In 2001, Tennessee was a half away from playing for a second national championship in four years.

All the Vols had to do in the SEC Championship game was hang on in the second half against an 8-3 LSU team that had lost quarterback Rohan Davey and running back LaBrandon Toefield to first-half injuries.

But mobile quarterback Matt Mauck and talented reserve Dominick Davis sparked a comeback that led LSU to an upset of Tennessee, 31-20, and spoiled the Vols chance to play No. 1 Miami in the Rose Bowl.

It was the most bitter defeat of UT coach Phillip Fulmer's career.

Fulmer still pines about that loss – although not so much publicly.

Now the shoe is somewhat on the other foot.

LSU is the favorite Saturday in the SEC title game. The Tigers were ranked No. 1 much of this season and only a defeat in triple overtime at home to Arkansas knocked LSU out of national championship contention.

Tennessee is the hunter, hoping to notch another strand of disappointment to LSU's once promising season.

``That (2001) was a tough loss,'' Fulmer said, ``but every year stands on its own. … I don't get into the payback business.''

Don't buy it. Fulmer would love to get payback against LSU. He'd love to win his first SEC championship since 1998. He'd love to take Tennessee to the Sugar Bowl for the first time since the 1990 season.

To win, Tennessee must do three things:

One, it must pressure LSU quarterback Matt Flynn into a bad day passing. It's almost a given that LSU will have open receivers – especially if they go to a four wide set. Almost every team this season has found holes in the worst UT secondary in over 18 years. LSU has allowed 28 sacks, so its quarterbacks can be pressured. And Flynn has had three games this season in which he has completed fewer than 50 percent of his passes – although drops have contributed to his less-than-stellar numbers.

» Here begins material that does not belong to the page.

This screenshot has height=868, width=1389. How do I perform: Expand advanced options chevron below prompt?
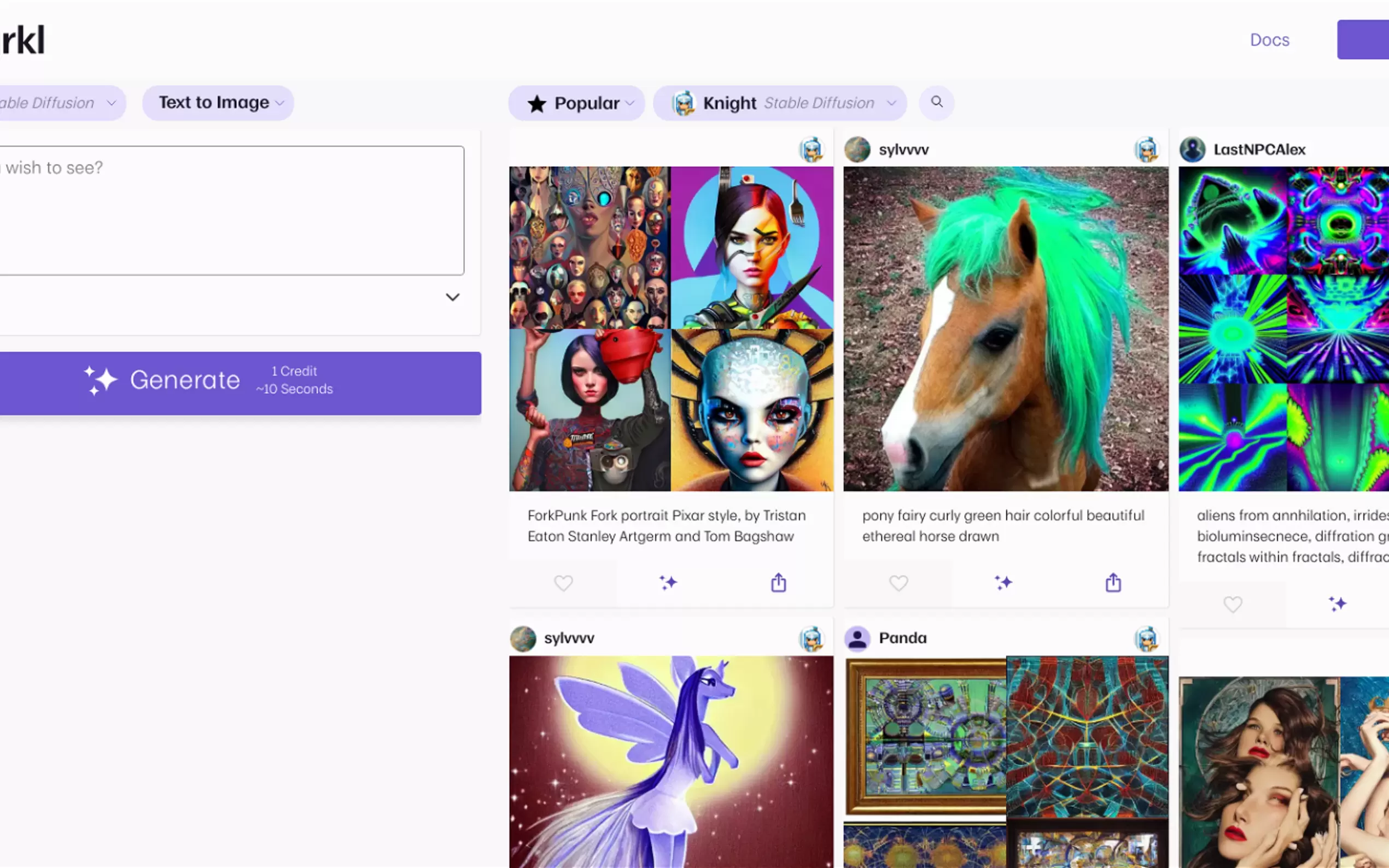(x=452, y=297)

Two, Tennessee's receivers must beat press coverage and catch the ball. The Vols have had trouble in both areas and LSU likes to play bump-and-run with corners Chevis Jackson, Jai Eugene and Jonathan Zenon. Given UT's fondness for the short passing game, if UT's receivers can't get open quickly, Erik Ainge will be pressured by a strong pass rush and he'll likely throw away quite a few balls away to avoid sacks. Against Kentucky, UT dropped six passes, three in the last eight minutes of regulation that would have converted first downs and likely won the game in regulation.

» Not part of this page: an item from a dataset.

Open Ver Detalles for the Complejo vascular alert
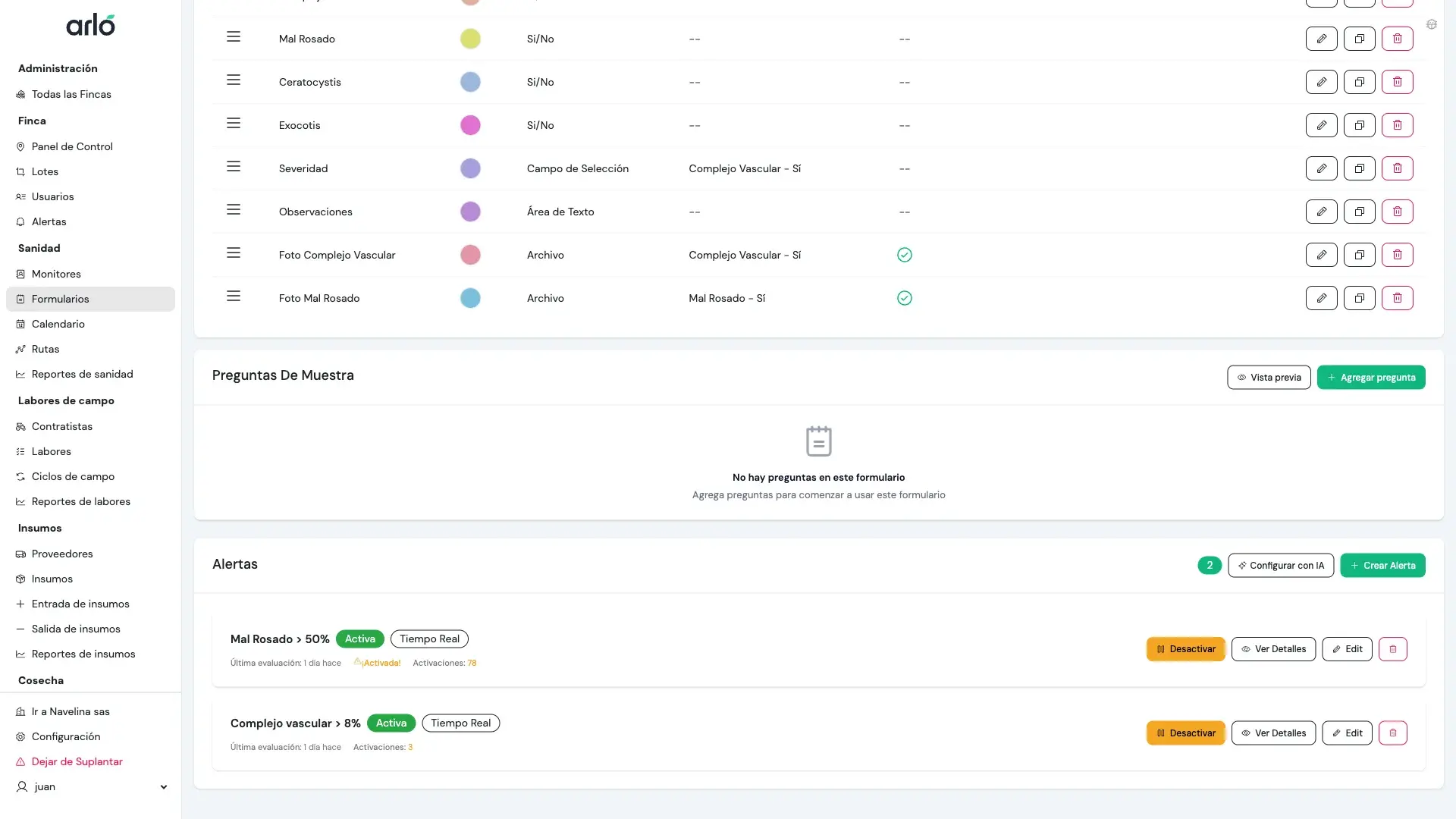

Three, Tennessee must slow down the run like it did against Georgia (69 yards) and Arkansas (127). LSU is the second-best running team in the SEC, led by four tailbacks and a mobile quarterback. Not only can Flynn run, backup Ryan Perrilloux is adept at the option – a play that has given UT fits over the years. Most of the time when LSU runs the option, the quarterback keeps. Given Flynn's bum ankle and sore shoulder, UT might see more of Perrilloux.